Data:
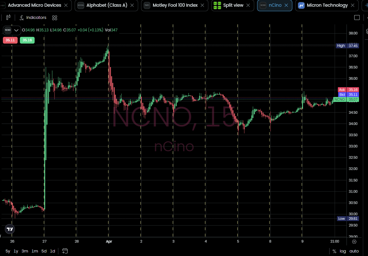Close the Advanced Micro Devices tab
The image size is (368, 256).
[x=66, y=5]
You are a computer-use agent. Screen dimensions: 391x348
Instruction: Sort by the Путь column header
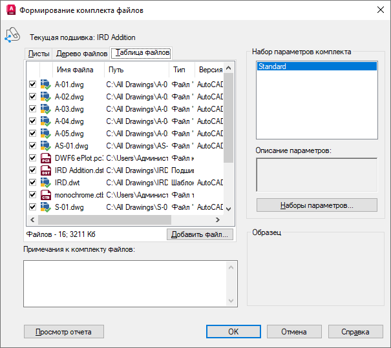[x=116, y=70]
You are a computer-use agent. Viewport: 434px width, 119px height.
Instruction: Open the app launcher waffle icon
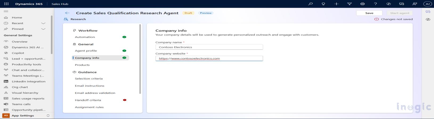tap(6, 4)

The problem: Copy out each line of the data where the string "agent" appears.

Reply:
You are a computer-use agent. Screen dimensions: 391x348
You are a computer-use agent. Viewport: 434px width, 119px height.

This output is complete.